(RECORDED DATA)

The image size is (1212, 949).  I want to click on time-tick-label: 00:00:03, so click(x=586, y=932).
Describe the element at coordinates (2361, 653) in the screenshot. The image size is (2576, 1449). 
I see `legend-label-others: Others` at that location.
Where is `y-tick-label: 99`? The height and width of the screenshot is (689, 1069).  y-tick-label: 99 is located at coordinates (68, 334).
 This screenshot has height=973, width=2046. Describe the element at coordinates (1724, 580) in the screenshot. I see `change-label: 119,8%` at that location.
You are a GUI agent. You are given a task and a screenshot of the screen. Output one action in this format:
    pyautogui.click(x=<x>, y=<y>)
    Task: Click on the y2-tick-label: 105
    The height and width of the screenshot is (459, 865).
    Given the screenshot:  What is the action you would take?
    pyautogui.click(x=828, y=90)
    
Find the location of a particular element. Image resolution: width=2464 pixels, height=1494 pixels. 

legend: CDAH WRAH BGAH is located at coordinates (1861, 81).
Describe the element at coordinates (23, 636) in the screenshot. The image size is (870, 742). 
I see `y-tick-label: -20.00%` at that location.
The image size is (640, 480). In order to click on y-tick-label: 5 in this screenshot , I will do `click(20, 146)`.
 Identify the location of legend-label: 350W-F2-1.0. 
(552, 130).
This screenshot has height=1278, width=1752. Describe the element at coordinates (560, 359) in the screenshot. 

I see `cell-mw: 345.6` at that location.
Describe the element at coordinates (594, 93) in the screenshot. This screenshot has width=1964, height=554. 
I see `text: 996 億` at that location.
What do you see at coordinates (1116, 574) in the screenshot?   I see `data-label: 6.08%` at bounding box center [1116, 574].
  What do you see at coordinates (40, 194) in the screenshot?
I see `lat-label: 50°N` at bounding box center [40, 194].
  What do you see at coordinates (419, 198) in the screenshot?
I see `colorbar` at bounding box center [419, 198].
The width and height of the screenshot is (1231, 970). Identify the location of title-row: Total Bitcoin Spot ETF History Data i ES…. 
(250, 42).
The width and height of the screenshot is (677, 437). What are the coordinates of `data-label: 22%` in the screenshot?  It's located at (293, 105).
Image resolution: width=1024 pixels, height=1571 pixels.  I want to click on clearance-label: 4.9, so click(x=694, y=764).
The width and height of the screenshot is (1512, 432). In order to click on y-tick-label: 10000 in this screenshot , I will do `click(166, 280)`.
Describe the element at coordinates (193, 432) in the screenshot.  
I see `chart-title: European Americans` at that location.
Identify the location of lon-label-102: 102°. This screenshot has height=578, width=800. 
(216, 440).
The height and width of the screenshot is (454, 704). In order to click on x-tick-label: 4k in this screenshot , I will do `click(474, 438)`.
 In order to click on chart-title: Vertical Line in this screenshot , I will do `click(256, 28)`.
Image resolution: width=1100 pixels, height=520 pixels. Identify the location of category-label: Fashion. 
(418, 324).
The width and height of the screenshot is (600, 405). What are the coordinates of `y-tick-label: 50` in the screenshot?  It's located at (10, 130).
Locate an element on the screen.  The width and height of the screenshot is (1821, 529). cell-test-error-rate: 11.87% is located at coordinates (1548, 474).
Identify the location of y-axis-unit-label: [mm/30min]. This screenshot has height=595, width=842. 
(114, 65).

(End RECORDED DATA)

REQUEST. How many lines of the listing above contain the string "chart"? Reply with the number alone.

TASK OUTPUT. 2